EXCERPT PROVIDED:
What if that is just is an unhealthy person you're describing, not a supervisor? Some people do point out your flaws more than usual, and have a tendency to be more critical than an average person. They did benefit me in some way, at the same time though. I've encountered that but I figured the person is just an unhealthy or we're not on good terms relationship wise anyway. Even if supervision can be this one sided relationship I dont see why it also has to be a negative thing.

Why wouldn't the supervisor help you develop your PoLR, when they know how to use the supervisee's PoLR and leading elements co efficiently? and why would someone who can use their PoLR element very well not have some admiration or respect from the supervisee?


----------



## ChaoticEvil (Aug 17, 2017)

your supervisor is your supervisor for a reason. 

only infps can supervise entps, why? only infps will use soft power and silent treatment and shit like that. try debating entp he/she is wrong and supervise him that way? you will be destroyed. try to supervise entp with physical power? you are maybe not destroyed but entp won't listen either, he/she will hate your guts and try to get back at you one way or other.

so what infp does? essentially, infp gives entp time to introspect instead of fighting a verbal fight which is entps' first instinct. entp chills, entp figures how he hurt infp so entp actually learns his lesson which is a good thing.


----------



## ChaoticEvil (Aug 17, 2017)

maybe it's not like that for each relationship of supervision. 

but in brutally objective entp male vs. innocent sensitive infp female's case it works. 

infps can tame entps with their authentic sensitivity which is clearly "visible".

imagine an infj or intj vs entp relationship in contrast. those inxjs won't really show vulnerability. they will give entp moral lectures and shit, entp will say oh fuck you, inxj will doorlslam, the end. 

with infp, it doesn't end. as long as you turn back to her and say you were an asshole and you are sorry chances are infps will forgive you again and again and again and again.


----------



## Bastard (Feb 4, 2018)

Wisteria said:


> Can you actually give any source that this is how asymmetric relations are defined? I've seen the terms symmetric/asymmetric but I don't know the meaning of them.


The website you linked some while ago makes reference to it.

As I said above. Asymmetric means that the level of influence the two have over one another is unequal.



Wisteria said:


> Nothing suggests they have the high ground either. They do in terms of ability, just not power, authority etc.


They do in terms of influence (which you called ability). Influence is a form of power. Going by the variables measured, supervisors do hold the high ground.

Other forms of power (i.e. authority, expert, coercive, material) are not measured by socionics. 



Wisteria said:


> Why wouldn't the supervisor help you develop your PoLR, when they know how to use the supervisee's PoLR and leading elements co efficiently?


Their blocks don't match up. Communication goes in these steps: 

1. Supervisor communicates through their leading function and it hits the supervisee's vulnerable. Supervisee: _"Ow, that hurts!"_

2. Supervisee responds through their own ego block. _"Stop stop!"_

3. Supervisor cannot interpret both elements at once because information is coming in two separate blocks (Supervisee 1+2 = Supervisor 2-3). 

4. Supervisor defaults to ego block, thereby only getting half of the message. _"Op op? what does that mean?" _

5. Supervisor sees the message as faulty, tries to correct the supervisee. _"Stop speaking gibberish, it's easy!"_ (Go back to step 1.)


----------



## Wisteria (Apr 2, 2015)

Bastard said:


> The website you linked some while ago makes reference to it.

Rows on where the targets appear
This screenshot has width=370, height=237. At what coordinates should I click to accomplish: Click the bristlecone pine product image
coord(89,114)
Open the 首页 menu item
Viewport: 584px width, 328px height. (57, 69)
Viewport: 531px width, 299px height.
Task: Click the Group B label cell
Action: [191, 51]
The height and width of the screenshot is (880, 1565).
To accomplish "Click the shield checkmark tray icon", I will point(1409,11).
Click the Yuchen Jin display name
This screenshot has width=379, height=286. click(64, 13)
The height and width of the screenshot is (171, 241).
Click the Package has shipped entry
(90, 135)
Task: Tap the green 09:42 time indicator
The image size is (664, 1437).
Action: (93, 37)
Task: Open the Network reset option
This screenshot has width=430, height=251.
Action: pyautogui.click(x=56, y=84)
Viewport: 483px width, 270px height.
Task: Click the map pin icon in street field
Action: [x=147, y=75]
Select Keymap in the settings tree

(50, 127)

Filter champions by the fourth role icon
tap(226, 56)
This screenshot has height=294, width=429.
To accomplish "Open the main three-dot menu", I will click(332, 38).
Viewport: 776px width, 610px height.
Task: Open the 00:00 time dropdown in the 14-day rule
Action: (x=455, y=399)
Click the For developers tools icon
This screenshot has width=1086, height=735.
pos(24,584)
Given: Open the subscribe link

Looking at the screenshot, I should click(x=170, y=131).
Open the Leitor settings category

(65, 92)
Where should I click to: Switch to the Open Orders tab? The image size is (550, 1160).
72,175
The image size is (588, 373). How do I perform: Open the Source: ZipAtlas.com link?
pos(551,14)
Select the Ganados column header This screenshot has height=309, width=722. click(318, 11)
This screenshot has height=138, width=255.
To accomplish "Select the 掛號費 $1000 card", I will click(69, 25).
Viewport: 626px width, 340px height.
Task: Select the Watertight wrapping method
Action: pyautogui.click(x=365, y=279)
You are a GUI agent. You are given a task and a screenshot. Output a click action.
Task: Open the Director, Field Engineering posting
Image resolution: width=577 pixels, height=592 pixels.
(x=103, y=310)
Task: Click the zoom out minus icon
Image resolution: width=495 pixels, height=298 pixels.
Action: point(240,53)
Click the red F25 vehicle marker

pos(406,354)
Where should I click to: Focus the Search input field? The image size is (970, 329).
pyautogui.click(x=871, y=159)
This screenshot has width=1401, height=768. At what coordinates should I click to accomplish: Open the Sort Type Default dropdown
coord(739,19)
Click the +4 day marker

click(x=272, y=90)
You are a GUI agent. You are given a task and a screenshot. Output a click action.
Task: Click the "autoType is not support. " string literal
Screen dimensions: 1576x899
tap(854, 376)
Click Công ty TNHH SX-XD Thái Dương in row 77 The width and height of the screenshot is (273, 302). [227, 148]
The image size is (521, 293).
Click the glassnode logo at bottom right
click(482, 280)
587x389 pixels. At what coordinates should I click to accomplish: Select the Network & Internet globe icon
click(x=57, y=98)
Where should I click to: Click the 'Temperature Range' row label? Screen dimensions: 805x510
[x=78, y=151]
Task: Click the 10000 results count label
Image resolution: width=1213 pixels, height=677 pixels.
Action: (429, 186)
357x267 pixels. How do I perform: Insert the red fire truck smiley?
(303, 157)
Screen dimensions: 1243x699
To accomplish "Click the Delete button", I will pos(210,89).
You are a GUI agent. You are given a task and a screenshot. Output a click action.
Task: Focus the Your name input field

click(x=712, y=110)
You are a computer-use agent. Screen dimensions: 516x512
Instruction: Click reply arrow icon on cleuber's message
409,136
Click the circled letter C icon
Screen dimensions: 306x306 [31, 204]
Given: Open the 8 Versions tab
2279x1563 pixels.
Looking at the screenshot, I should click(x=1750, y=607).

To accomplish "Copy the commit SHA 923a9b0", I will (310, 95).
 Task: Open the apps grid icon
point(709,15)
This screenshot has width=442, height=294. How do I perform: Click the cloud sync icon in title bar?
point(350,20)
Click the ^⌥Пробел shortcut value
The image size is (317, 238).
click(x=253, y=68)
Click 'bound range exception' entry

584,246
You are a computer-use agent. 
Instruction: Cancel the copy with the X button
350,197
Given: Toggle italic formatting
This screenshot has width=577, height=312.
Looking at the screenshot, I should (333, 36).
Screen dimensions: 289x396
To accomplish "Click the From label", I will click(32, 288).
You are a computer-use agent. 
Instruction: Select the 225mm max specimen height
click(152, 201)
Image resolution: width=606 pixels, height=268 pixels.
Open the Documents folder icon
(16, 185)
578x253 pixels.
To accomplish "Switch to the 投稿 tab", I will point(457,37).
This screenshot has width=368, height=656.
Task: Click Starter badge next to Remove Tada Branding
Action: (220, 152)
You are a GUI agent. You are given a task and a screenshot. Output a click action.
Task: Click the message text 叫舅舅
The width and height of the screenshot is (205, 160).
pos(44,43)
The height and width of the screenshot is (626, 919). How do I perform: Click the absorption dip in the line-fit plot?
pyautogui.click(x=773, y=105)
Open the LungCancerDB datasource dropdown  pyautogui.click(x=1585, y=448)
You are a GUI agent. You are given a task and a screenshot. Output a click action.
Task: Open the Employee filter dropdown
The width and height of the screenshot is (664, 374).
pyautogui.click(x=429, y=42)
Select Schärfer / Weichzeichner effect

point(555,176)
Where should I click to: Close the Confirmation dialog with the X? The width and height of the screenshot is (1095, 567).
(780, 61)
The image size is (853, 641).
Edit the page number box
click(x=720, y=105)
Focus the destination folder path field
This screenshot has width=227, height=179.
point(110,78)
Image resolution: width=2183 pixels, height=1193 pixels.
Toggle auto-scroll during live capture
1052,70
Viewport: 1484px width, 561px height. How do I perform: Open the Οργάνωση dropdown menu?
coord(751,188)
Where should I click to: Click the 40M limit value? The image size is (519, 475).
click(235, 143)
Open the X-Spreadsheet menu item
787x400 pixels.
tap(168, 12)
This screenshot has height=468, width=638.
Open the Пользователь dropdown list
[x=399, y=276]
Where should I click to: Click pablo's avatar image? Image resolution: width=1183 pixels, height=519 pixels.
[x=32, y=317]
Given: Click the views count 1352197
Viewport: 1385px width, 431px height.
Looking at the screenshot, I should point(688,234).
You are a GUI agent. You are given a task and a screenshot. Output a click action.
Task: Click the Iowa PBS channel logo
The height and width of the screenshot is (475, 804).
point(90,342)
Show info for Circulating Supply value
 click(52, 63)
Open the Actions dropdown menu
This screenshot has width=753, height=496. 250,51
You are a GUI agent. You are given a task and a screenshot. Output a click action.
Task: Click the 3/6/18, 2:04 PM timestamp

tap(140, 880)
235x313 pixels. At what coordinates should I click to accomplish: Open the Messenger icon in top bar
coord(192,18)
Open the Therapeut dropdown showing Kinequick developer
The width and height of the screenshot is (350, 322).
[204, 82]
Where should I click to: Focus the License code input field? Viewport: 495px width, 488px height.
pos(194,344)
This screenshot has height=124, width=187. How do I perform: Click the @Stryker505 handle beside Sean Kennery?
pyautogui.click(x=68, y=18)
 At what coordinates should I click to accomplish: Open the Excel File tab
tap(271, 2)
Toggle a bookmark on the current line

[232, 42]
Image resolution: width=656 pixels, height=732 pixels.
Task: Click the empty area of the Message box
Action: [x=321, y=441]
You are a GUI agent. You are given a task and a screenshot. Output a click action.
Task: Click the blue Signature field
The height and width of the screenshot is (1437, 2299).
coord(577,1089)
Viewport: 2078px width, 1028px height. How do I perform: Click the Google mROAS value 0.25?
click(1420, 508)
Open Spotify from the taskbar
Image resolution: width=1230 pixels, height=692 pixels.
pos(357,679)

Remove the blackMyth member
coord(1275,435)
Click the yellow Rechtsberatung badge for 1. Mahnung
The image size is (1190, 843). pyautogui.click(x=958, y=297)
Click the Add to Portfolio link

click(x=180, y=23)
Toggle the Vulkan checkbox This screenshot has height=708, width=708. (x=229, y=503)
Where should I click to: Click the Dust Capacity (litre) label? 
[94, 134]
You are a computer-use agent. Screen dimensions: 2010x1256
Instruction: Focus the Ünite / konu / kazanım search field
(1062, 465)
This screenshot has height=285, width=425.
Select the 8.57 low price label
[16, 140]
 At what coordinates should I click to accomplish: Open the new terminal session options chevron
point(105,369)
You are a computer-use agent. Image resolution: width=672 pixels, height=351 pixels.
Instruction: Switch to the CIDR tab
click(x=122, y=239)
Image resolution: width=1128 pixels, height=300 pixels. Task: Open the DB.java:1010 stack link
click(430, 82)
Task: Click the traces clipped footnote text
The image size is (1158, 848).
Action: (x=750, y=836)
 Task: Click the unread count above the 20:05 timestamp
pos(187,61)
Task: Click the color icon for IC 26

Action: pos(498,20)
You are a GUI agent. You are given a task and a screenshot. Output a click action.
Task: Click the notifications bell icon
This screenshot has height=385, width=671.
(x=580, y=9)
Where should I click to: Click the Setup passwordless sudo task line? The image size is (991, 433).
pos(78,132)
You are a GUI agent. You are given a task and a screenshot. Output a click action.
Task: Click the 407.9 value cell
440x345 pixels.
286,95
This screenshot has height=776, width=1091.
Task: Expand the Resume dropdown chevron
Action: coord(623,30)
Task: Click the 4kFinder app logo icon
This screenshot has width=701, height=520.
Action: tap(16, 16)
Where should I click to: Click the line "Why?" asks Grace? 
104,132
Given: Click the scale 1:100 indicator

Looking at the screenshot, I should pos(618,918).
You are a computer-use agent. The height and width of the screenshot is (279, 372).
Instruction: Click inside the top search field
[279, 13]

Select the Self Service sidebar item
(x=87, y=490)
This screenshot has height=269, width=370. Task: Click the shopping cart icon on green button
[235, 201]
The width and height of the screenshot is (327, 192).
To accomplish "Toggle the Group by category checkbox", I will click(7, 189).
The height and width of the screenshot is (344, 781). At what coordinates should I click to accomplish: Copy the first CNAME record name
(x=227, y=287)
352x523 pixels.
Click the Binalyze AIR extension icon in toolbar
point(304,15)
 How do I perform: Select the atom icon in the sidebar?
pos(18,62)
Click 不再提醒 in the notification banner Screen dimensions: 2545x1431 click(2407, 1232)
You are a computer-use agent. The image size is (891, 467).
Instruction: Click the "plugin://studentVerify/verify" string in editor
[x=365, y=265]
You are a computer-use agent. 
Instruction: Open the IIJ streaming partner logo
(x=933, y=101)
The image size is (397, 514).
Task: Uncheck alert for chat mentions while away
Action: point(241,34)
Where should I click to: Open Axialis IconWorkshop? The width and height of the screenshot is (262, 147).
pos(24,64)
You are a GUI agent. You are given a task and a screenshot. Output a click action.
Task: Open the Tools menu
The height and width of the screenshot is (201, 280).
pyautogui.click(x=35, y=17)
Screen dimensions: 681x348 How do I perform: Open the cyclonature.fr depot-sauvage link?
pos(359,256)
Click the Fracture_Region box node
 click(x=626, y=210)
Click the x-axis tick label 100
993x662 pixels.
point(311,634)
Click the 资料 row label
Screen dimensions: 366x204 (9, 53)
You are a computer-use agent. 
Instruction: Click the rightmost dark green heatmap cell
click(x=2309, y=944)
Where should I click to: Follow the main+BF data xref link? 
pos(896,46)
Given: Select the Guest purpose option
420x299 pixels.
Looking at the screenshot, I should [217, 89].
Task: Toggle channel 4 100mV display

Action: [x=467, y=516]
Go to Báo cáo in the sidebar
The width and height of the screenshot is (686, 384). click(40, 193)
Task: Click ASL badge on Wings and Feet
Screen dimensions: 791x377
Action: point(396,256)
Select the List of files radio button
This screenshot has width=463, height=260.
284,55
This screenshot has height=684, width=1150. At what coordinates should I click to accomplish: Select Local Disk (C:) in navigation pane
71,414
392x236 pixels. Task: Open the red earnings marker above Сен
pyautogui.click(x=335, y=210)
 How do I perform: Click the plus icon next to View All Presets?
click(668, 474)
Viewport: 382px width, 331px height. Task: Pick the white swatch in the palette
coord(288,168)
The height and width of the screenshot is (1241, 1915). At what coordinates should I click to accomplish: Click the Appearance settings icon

PROMPT: Transcribe everything in the forum thread about supervision from "infps can tame" down to "again and again.".

RESPONSE TO THIS EXERCISE:
infps can tame entps with their authentic sensitivity which is clearly "visible".

imagine an infj or intj vs entp relationship in contrast. those inxjs won't really show vulnerability. they will give entp moral lectures and shit, entp will say oh fuck you, inxj will doorlslam, the end. 

with infp, it doesn't end. as long as you turn back to her and say you were an asshole and you are sorry chances are infps will forgive you again and again and again and again.